* START Given entries *

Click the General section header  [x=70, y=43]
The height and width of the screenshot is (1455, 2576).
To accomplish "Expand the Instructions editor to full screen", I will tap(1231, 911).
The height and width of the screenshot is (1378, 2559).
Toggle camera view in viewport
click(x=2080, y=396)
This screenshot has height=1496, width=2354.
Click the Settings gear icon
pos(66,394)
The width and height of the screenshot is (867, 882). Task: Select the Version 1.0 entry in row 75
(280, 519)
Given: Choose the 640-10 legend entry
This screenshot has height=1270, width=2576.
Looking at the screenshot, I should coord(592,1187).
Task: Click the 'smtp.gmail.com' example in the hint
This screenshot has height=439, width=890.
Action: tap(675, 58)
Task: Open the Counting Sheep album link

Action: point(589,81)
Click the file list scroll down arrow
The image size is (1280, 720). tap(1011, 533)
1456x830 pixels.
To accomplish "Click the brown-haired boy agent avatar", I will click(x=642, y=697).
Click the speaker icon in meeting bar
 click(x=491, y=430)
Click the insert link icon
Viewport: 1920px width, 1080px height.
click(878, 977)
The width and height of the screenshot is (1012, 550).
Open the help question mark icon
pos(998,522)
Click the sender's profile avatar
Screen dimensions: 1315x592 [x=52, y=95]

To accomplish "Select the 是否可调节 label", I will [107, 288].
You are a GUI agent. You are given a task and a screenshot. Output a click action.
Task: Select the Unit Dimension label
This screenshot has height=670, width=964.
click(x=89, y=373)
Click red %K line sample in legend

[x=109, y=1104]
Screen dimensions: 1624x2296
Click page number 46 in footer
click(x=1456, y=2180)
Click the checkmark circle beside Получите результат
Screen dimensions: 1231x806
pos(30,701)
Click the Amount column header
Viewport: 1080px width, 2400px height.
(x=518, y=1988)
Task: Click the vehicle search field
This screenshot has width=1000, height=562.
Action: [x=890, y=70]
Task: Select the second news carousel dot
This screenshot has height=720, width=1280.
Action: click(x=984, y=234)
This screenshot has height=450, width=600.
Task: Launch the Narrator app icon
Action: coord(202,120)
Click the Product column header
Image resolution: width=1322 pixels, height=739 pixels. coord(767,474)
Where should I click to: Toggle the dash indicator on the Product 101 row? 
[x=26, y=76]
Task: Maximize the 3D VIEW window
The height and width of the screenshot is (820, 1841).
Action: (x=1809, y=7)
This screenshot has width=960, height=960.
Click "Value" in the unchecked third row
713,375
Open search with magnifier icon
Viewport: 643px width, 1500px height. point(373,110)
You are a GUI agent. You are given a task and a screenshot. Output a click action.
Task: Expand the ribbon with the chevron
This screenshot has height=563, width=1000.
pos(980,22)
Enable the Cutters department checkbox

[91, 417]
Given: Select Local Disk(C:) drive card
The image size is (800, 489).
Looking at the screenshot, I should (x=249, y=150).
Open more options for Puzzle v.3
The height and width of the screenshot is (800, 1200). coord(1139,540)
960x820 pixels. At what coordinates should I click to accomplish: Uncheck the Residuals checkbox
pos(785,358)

* END Given entries *

Written instruction:
Copy every row above word for word, leaving nothing out and changing nothing.

Completed task:
Click the General section header  [x=70, y=43]
The height and width of the screenshot is (1455, 2576).
To accomplish "Expand the Instructions editor to full screen", I will tap(1231, 911).
The height and width of the screenshot is (1378, 2559).
Toggle camera view in viewport
click(x=2080, y=396)
This screenshot has height=1496, width=2354.
Click the Settings gear icon
pos(66,394)
The width and height of the screenshot is (867, 882). Task: Select the Version 1.0 entry in row 75
(280, 519)
Given: Choose the 640-10 legend entry
This screenshot has height=1270, width=2576.
Looking at the screenshot, I should coord(592,1187).
Task: Click the 'smtp.gmail.com' example in the hint
This screenshot has height=439, width=890.
Action: tap(675, 58)
Task: Open the Counting Sheep album link

Action: point(589,81)
Click the file list scroll down arrow
The image size is (1280, 720). tap(1011, 533)
1456x830 pixels.
To accomplish "Click the brown-haired boy agent avatar", I will click(x=642, y=697).
Click the speaker icon in meeting bar
 click(x=491, y=430)
Click the insert link icon
Viewport: 1920px width, 1080px height.
click(878, 977)
The width and height of the screenshot is (1012, 550).
Open the help question mark icon
pos(998,522)
Click the sender's profile avatar
Screen dimensions: 1315x592 [x=52, y=95]

To accomplish "Select the 是否可调节 label", I will [107, 288].
You are a GUI agent. You are given a task and a screenshot. Output a click action.
Task: Select the Unit Dimension label
This screenshot has height=670, width=964.
click(x=89, y=373)
Click red %K line sample in legend

[x=109, y=1104]
Screen dimensions: 1624x2296
Click page number 46 in footer
click(x=1456, y=2180)
Click the checkmark circle beside Получите результат
Screen dimensions: 1231x806
pos(30,701)
Click the Amount column header
Viewport: 1080px width, 2400px height.
(x=518, y=1988)
Task: Click the vehicle search field
This screenshot has width=1000, height=562.
Action: [x=890, y=70]
Task: Select the second news carousel dot
This screenshot has height=720, width=1280.
Action: click(x=984, y=234)
This screenshot has height=450, width=600.
Task: Launch the Narrator app icon
Action: coord(202,120)
Click the Product column header
Image resolution: width=1322 pixels, height=739 pixels. coord(767,474)
Where should I click to: Toggle the dash indicator on the Product 101 row? 
[x=26, y=76]
Task: Maximize the 3D VIEW window
The height and width of the screenshot is (820, 1841).
Action: (x=1809, y=7)
This screenshot has width=960, height=960.
Click "Value" in the unchecked third row
713,375
Open search with magnifier icon
Viewport: 643px width, 1500px height. point(373,110)
You are a GUI agent. You are given a task and a screenshot. Output a click action.
Task: Expand the ribbon with the chevron
This screenshot has height=563, width=1000.
pos(980,22)
Enable the Cutters department checkbox

[91, 417]
Given: Select Local Disk(C:) drive card
The image size is (800, 489).
Looking at the screenshot, I should (x=249, y=150).
Open more options for Puzzle v.3
The height and width of the screenshot is (800, 1200). coord(1139,540)
960x820 pixels. At what coordinates should I click to accomplish: Uncheck the Residuals checkbox
pos(785,358)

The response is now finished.